AS Kirim 2 Kapal Perang dan Bantuan Rp2,6 Triliun Untuk Korban Gempa Venezuela – Bantuan ini dikirim untuk penanganan pasca-gempa Venezuela.
Amerika Serikat (AS) mengirimkan dua kapal perang, pesawat angkut militer dan juga helikopter.
AS juga memobilisasi bantuan senilai US$150 juta atau setara dengan Rp2,6 triliun.
Pada Rabu (24/6) malam waktu setempat, Venezuela diguncang ‘gempa kembar’ berkekuatan magnitudo 7,2 dan 7,5.
Gempa dahsyat ini membuat Caracas dan sejumlah kota di Venezuela porak-poranda dan menewaskan 235 orang sejauh ini.
Baca juga : Ahli IPB Ungkap Adanya Tanda Petaka karena Kunang-Kunang Mendadak Hilang
Komando Teritorium Selatan militer AS mengatakan bahwa pasukannya akan memberikan dukungan untuk tim pencarian dan penyelamaran, dalam sebuah pernyataan.
Dikatakan juga akan ada “mitra antarlembaga AS saat mereka menilai kerusakan, menemukan korban luka, dan memberikan bantuan penting yang menyelamatkan nyawa.”
Dukungan militer yang akan dikerahkan termasuk juga kapal angkut amfibi USS Fort Lauderdale dan kapal tempur pesisir USS Billings (LCS 15) serta pesawat angkut C-17 Globemaster dan C-130 Hercules.
Sebelumnya, Departemen Luar Negeri mengumumkan paket bantuan akan mencakup hingga US$50 juta dalam bentuk hibah bilateral baru.
Disertai kontribusi US$100 juta untuk dana kemanusiaaan PBB bagi negara dan juga kepada kelompok-kelompok penyalur bantuan yang sudah bekerja di Venezuela.
Pendanaan tersebut akan mendukung sejumlah organisasi termasuk World Vision, Samaritan’s Purse, Catholic Relief Services, International Medical Corps, Organisasi Internasional untuk Migrasi, dan Program Pangan Dunia, kata departemen tersebut.
Washington juga mengarahkan Tim Tanggap Bencana, dua unit pencarian, serta penyelamatan perkotaan dari Fairfax County, Virginia, dan Los Angeles County, California.
Melansir AFP, Menteri Luar Negeri AS Marco Rubio dalam kunjungan ke Bahrain, mengatakan “Kami memiliki respons seluruh pemerintah.

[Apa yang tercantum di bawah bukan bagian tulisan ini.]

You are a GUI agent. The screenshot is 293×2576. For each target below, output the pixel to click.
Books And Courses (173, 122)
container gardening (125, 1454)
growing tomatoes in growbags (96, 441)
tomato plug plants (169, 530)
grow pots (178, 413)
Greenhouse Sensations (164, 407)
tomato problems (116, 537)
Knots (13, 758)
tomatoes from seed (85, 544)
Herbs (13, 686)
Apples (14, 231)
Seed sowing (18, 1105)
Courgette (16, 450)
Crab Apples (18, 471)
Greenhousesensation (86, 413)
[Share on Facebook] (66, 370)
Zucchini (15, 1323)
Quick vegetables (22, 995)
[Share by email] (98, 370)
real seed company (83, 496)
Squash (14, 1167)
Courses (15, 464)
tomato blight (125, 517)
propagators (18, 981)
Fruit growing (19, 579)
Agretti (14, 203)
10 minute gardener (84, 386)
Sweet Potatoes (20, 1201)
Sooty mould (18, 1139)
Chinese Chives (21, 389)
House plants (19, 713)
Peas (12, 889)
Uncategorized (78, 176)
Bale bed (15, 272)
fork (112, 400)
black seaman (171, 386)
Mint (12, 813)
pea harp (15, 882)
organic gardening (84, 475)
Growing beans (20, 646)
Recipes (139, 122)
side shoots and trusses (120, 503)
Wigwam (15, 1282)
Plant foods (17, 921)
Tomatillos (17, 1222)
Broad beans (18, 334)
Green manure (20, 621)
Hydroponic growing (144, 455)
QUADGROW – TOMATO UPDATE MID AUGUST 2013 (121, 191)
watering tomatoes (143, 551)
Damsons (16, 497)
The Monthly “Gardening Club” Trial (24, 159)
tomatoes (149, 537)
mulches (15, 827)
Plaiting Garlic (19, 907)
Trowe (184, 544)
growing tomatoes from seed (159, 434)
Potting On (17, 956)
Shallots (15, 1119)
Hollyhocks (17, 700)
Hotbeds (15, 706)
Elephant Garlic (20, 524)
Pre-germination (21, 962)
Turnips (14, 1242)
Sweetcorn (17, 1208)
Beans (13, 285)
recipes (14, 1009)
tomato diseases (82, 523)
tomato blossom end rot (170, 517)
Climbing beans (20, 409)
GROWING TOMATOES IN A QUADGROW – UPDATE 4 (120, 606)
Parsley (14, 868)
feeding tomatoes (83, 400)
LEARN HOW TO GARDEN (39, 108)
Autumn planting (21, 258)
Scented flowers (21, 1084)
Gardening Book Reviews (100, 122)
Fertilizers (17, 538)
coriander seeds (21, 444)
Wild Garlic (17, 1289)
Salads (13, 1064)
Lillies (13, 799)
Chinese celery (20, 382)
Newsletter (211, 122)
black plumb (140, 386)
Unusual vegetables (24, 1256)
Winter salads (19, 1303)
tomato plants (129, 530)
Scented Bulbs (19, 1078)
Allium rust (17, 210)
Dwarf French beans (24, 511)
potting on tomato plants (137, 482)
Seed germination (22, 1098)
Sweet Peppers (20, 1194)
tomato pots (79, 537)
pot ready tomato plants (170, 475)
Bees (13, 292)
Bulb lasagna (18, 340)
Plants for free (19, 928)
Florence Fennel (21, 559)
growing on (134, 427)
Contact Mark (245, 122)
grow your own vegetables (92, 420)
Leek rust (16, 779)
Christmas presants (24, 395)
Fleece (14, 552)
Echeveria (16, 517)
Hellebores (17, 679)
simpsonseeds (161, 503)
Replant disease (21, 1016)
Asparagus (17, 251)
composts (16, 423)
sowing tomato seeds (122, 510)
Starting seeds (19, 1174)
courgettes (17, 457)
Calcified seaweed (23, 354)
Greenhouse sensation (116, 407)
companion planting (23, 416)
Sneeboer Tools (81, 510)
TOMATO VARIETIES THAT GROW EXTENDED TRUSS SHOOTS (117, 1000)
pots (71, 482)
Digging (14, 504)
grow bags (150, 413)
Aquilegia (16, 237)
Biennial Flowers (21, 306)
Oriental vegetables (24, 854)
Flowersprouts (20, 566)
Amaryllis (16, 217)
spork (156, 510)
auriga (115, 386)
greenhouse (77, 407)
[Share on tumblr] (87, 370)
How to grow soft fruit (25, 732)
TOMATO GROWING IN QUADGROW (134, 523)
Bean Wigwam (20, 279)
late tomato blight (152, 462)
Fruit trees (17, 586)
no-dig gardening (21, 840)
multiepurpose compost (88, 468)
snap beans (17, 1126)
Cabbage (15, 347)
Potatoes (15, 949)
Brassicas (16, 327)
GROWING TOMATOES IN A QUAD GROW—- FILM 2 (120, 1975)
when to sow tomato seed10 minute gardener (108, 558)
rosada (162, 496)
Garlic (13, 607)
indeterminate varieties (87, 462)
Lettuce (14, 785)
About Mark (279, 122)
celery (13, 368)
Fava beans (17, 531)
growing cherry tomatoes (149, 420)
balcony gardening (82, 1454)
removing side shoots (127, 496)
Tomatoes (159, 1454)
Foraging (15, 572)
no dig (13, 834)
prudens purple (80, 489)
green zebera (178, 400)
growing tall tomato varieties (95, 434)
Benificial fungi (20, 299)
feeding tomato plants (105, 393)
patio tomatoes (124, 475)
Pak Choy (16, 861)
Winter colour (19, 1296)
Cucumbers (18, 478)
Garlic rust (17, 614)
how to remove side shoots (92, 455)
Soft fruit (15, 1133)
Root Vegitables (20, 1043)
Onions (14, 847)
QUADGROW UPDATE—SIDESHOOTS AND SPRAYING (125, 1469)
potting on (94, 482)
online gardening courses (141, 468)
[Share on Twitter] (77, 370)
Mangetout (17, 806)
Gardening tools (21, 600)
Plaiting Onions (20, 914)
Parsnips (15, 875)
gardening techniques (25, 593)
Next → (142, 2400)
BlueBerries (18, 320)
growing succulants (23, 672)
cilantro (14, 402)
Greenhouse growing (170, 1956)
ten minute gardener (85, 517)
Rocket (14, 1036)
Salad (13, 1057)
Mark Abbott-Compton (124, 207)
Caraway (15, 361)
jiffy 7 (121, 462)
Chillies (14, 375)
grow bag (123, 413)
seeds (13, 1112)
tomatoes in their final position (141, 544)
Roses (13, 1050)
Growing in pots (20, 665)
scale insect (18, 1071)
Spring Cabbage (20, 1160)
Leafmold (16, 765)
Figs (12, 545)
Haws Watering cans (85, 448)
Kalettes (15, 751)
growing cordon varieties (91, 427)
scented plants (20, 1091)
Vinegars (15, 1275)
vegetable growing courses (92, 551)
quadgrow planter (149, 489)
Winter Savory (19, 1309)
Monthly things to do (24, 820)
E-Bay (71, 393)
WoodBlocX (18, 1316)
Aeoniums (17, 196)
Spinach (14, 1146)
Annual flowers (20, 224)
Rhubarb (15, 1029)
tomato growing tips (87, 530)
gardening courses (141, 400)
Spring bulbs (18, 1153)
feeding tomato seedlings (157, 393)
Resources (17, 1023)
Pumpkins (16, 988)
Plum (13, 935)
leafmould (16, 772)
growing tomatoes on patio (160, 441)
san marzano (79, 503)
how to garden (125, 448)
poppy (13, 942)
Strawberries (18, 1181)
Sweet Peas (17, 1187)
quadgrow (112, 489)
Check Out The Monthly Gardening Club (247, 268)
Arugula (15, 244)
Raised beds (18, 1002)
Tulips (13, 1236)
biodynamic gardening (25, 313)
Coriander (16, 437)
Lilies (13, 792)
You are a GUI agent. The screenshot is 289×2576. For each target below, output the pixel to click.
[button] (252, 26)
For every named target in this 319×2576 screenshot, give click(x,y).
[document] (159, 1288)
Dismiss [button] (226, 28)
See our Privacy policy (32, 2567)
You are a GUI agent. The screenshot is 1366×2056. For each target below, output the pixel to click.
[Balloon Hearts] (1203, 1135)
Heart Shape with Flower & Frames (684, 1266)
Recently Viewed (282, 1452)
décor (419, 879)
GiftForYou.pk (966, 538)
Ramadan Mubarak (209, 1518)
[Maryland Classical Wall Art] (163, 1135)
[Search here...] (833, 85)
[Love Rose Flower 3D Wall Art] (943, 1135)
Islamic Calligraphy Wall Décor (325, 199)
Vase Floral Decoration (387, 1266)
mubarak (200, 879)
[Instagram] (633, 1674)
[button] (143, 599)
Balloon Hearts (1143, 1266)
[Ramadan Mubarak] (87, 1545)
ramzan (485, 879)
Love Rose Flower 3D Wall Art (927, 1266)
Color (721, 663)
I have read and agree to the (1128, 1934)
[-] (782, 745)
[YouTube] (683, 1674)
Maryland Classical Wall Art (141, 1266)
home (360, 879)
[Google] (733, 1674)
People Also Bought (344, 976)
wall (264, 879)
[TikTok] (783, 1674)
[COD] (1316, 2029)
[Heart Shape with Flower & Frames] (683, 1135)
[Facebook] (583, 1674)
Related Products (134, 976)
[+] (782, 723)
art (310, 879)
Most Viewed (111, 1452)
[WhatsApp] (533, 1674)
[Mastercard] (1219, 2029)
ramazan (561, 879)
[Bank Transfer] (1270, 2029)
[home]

Ini akan besar, cepat, dan efektif,”
Rubio juga menambahkan kepada wartawan bahwasannya militer AS akan memainkan “peran logistik yang besar”.
Para pejabat Kementerian Luar Negeri AS mengatakan bahwa Washington berkoordinasi dengan otoriras sementara Venezuelamitra bantuan, dan pihak swasta untuk menilai kebutuhan dan memberikan bantuan pada hari-hari pertama yang krusial setelah bencana.
AS juga langsung merespons cepat bencana Venezuela saat hubungan Washington dan Caracas membaik usai penangkapan mantan Presiden Nicholas Maduro pada Januari lalu.
Pemerintahan Trump sendiri mulai bekerja sama dengan pemerintah sementara yang dipimpin oleh Delcy Rodriguez.
Amerika Serikat bergabung dengan upaya bantuan internasional yang semakin mengalami pertambahan, mengutip CNN ID.
Spanyol, Prancis, Jerman, Swiss, Belanda, Meksiko, Brasil, Kolombia, Chile, Kuba, dan negara-negara lain telah menawarkan bantuan berupa tim penyelamat, tenaga medis, pesawat terbang, atau pasokan kemanusiaan.